REQUIREMENT: The answer must be an exact copy of the lines from the one with "Viewport: 1069px width, 1024px height." to the last line of the entries below, both included, and must contain no pictures.
(AVAILABLE DATA)
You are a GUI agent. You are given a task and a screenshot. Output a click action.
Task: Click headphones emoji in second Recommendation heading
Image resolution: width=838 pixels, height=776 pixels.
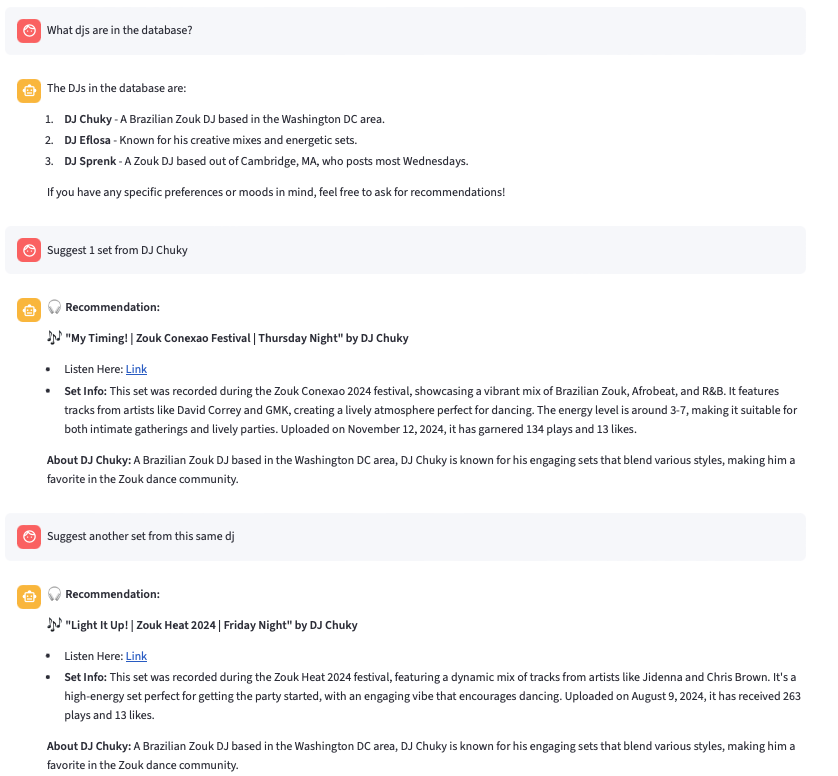pyautogui.click(x=55, y=594)
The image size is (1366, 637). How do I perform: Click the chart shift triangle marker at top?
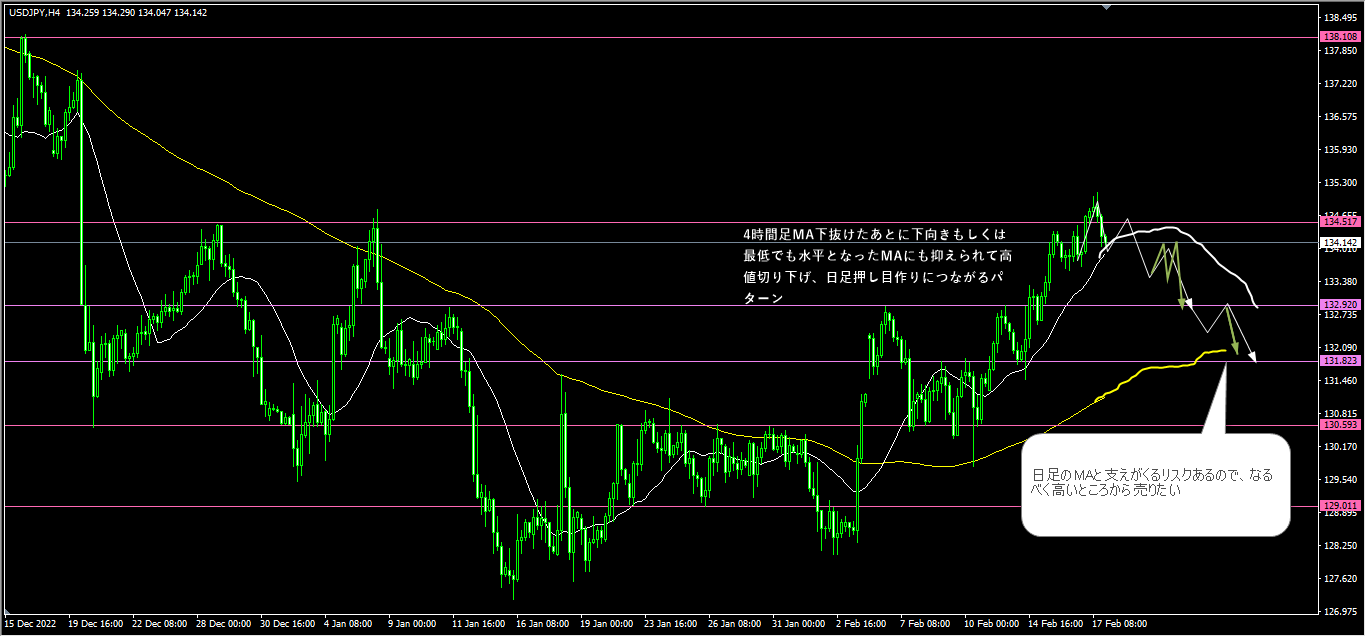[x=1105, y=5]
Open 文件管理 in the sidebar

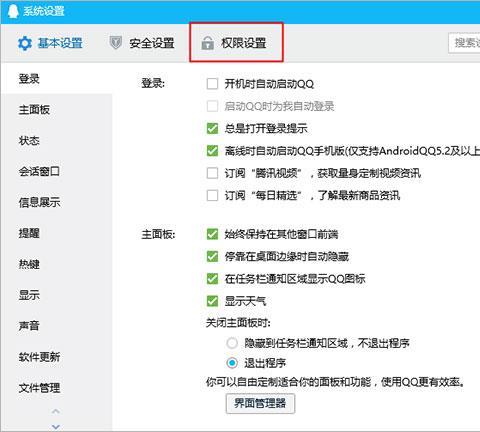coord(39,388)

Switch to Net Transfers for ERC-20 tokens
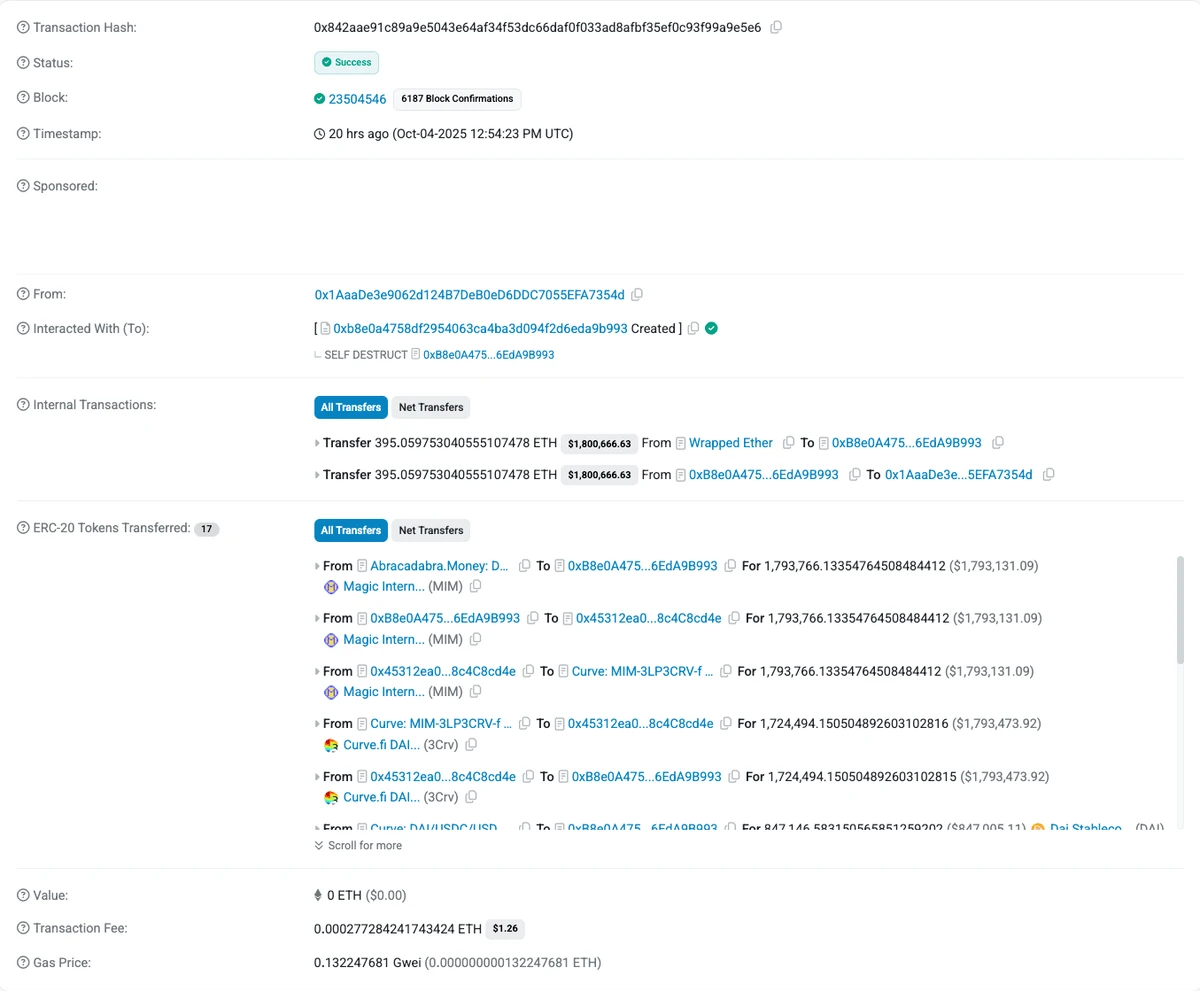[431, 530]
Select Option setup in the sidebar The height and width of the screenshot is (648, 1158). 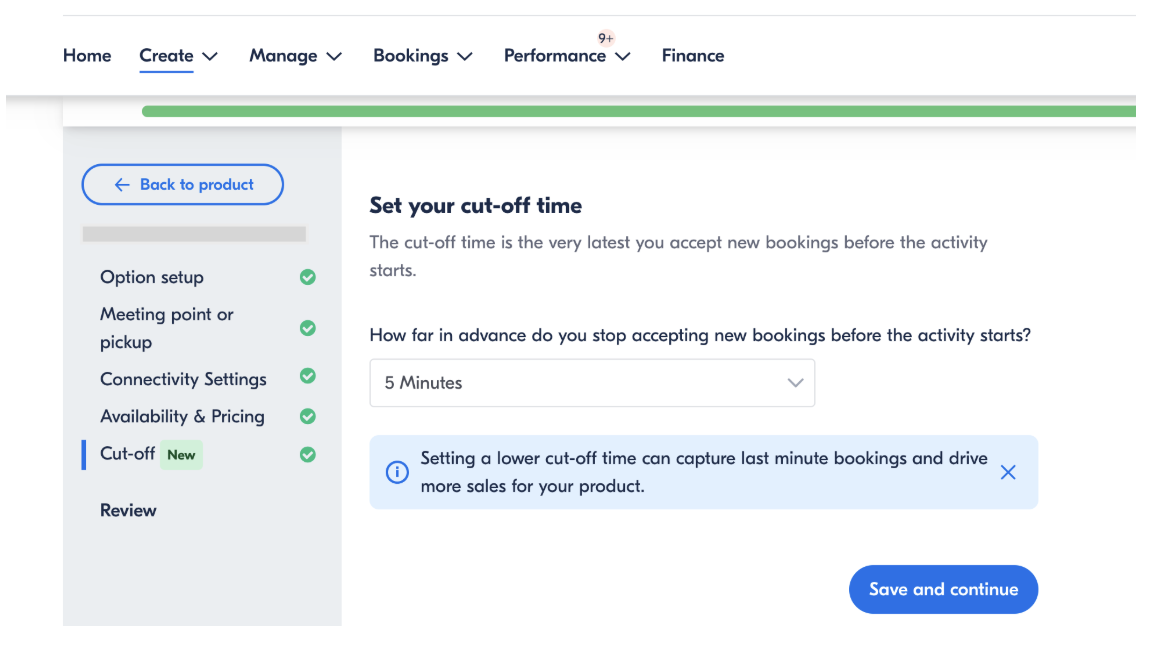click(x=152, y=277)
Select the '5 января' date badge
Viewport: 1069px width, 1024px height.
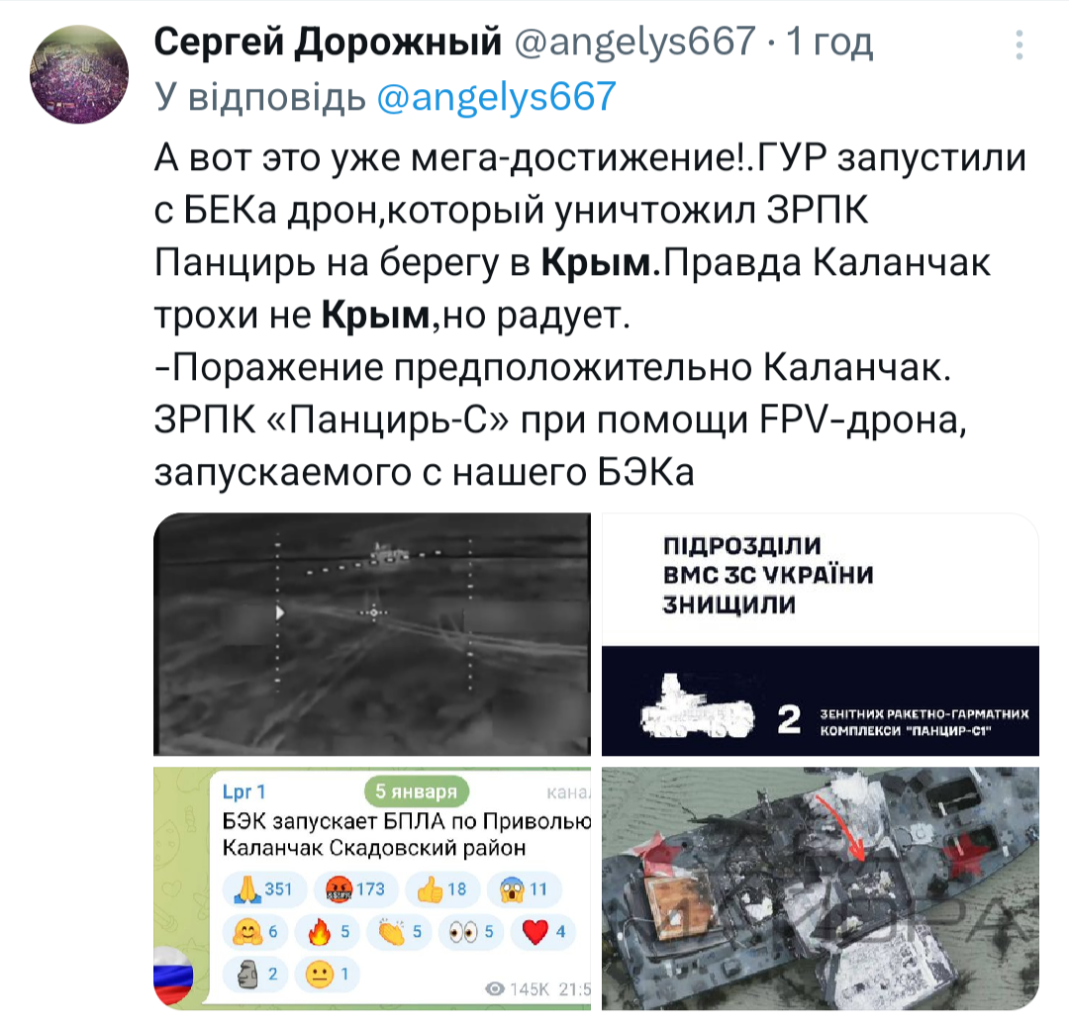point(416,791)
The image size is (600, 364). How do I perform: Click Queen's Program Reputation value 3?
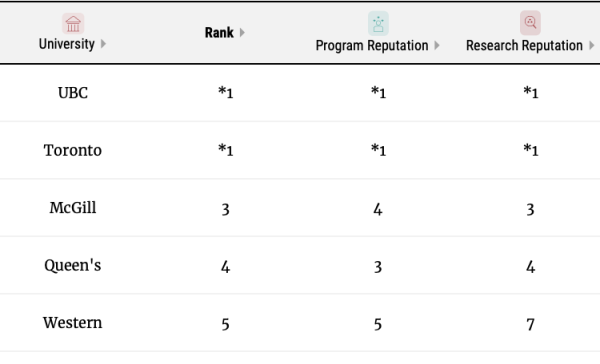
(End AVAILABLE DATA)
WRITTEN SOLUTION:
Viewport: 1069px width, 1024px height.
point(416,791)
The image size is (600, 364). How do I perform: Click Queen's Program Reputation value 3?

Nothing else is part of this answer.